State only the count of lines in the listing below that hold "will".

----- AVAILABLE DATA -----

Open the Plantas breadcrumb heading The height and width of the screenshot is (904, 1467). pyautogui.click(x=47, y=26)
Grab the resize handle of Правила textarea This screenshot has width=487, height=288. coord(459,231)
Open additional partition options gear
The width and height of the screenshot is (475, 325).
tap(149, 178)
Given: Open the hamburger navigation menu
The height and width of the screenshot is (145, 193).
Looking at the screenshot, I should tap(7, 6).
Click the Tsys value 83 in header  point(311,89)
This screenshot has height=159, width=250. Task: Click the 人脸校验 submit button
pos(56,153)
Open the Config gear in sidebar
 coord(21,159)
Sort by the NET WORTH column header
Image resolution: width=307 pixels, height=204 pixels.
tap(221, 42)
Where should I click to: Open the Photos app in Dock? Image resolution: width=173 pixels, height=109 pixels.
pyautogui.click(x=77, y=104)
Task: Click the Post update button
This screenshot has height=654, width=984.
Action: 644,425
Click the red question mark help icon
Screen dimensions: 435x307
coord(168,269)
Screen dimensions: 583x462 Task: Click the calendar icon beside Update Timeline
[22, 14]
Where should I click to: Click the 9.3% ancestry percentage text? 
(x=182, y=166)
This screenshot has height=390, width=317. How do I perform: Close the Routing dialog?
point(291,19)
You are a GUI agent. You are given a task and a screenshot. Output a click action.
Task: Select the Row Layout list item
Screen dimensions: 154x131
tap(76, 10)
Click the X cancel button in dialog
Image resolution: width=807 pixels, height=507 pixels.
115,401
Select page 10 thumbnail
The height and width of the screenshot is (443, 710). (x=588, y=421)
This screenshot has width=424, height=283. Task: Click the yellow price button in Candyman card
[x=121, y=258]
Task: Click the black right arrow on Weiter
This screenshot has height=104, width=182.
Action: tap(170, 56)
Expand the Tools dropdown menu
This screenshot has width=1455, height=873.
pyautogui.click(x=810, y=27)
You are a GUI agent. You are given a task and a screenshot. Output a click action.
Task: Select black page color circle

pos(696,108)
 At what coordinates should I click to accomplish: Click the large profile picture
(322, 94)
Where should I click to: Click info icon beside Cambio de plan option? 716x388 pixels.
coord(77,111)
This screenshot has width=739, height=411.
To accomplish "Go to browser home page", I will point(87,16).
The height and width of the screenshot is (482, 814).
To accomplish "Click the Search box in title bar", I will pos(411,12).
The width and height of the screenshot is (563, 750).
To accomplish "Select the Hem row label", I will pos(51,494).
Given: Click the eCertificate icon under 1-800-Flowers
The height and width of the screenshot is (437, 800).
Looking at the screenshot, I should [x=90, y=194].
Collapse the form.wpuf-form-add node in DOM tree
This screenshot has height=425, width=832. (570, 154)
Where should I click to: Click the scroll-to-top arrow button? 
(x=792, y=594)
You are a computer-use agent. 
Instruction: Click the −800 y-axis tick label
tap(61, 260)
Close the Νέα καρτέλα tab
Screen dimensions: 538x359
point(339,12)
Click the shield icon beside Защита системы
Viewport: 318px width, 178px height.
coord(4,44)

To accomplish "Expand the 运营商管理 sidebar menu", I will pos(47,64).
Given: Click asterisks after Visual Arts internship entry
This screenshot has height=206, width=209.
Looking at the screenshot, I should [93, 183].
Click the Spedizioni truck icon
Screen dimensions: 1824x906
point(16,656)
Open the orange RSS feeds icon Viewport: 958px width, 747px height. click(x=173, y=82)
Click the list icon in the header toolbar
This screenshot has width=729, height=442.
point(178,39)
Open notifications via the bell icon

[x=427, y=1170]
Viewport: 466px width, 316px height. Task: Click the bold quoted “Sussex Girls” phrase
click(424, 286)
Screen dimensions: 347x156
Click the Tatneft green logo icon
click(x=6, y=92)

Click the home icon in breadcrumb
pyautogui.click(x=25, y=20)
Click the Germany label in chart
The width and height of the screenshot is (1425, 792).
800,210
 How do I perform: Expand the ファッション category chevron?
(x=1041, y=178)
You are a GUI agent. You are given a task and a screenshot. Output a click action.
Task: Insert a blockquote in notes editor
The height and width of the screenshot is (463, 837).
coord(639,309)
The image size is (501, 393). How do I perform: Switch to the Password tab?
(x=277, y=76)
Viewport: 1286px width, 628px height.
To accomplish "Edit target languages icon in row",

-----

- [SOLUTION TO THIS EXERCISE]:
4